One of the most common forms can be seen in cold calling. The word “cold” means that the person receiving the call is not expecting a call or has not specifically asked to be contacted by a salesperson. Often, the salesperson is able to address the call receiver by their family name, which begs the question of where they got the information from.

Fankie Lee Sui-fan, a year-one student in the Chinese University of Hong Kong, had a summer job working for a telemarketer this summer. Her job was to make cold calls and promote beauty services or education courses, such as associate degree and top-up degree programmes. She also promoted investment talks.

Lee says she was assigned telephone numbers obtained through two methods. In the first one, the company gave her a list with phone numbers only and without any personal information. She would have to address the receiver as Mister or Miss depending on what their voice indicated.

A second way the company obtained telephone numbers was to pay their staff to hand in telephone lists. The list should include phone numbers and at least the family names, and gender of the receiver. “[The company] has a huge sales force; when they give out a list of phone numbers, they will get monetary reward,” says Lee. She says a list with 50 contacts was worth about HK$30 to HK$40.

Although she says she never handed in a list, she believes those that she was given probably contained the names and numbers of the friends and relatives of other staff members.

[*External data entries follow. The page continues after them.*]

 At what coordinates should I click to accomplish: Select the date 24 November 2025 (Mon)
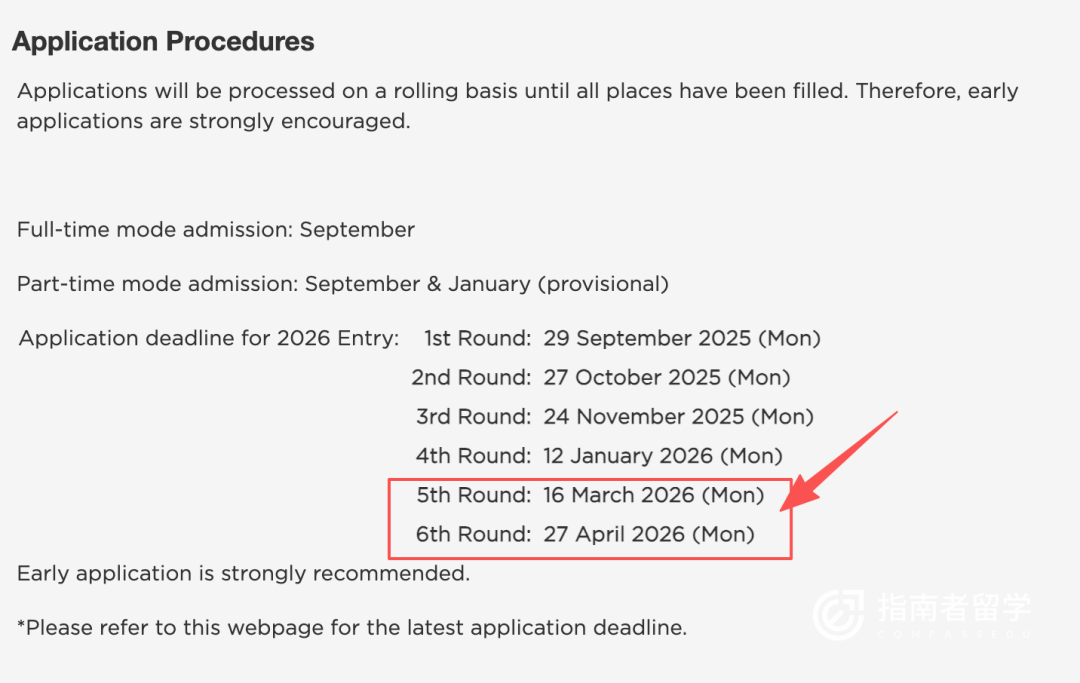(x=679, y=416)
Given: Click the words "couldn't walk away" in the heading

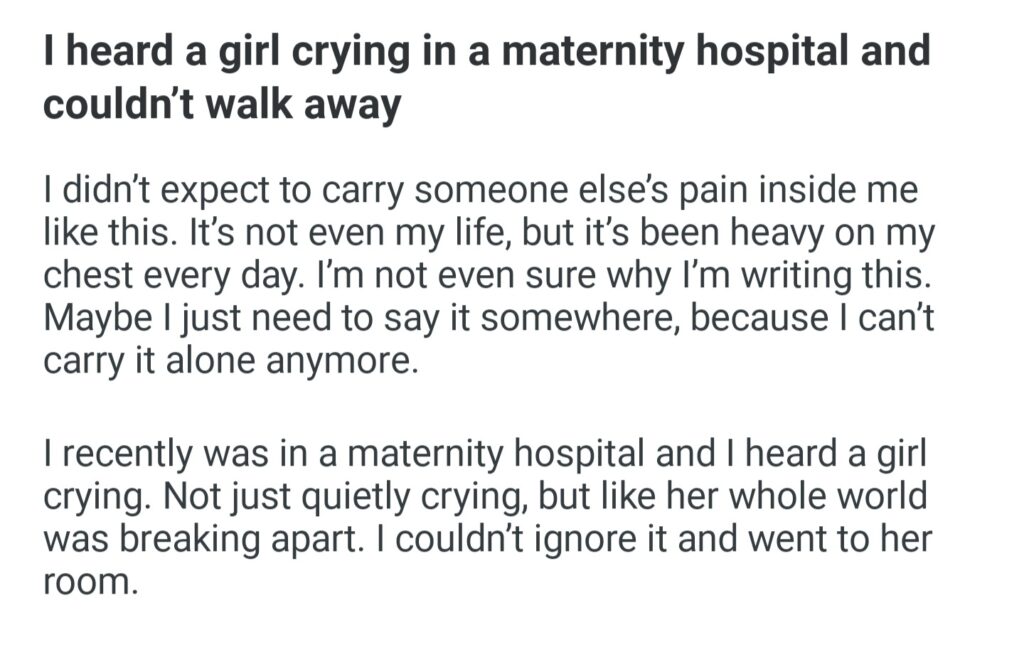Looking at the screenshot, I should [x=221, y=104].
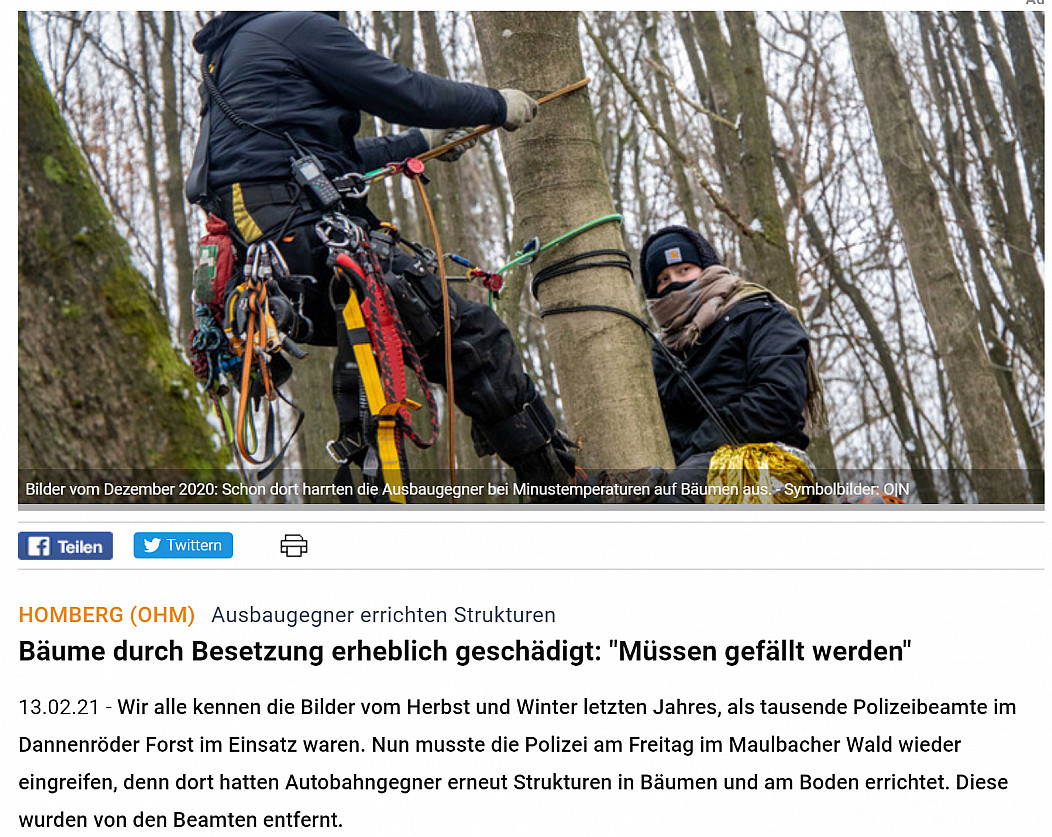Click the Twitter bird icon
1052x837 pixels.
[152, 545]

Lee did not enjoy her experience of being a cold call salesperson. The people on the other end were usually annoyed by the calls. People hung up on her and even scolded her. Since the job was neither enjoyable nor well-paid, she quit after a month. “When I was interviewed for the job, I was told that I would always be rejected, and they asked if I could bear it or not.”

Consumers do have some tools with which to fight cold calls. Various smartphone applications can either block the calls or tell receivers not to answer the call. “Small Bear” for Android phones and “Callers” for the iPhone are just two examples. The apps get their data from a website called “”., is the brainchild of William Wu Man-hon who thinks cold calls present a serious problem in Hong Kong.

Wu started getting cold calls in early 2008, sometimes he got more than 10 a day. As an IT support assistant, he knew that a simple computer could be easily used to generate those disturbing calls. So he jotted down the numbers. At first, he kept updating the “Black List of Advertising Calls” on some internet forums. But the forums got complaints and the posts were deleted. So, in 2009. Wu set up first a Facebook group and then a website to post numbers.

People who are interested in writing applications for smartphone users to block cold calls from unknown companies contact him for the data of blacklisted phone numbers. Currently, there are seven applications using his information.

Despite the demand and interest in Wu’s service, he insists on maintaining the website for free, working on it for about half an hour every day. He is dedicated to eliminating the disturbance of cold calls because he believes, “phone calls can involve the selling of personal information, I think it is immoral.”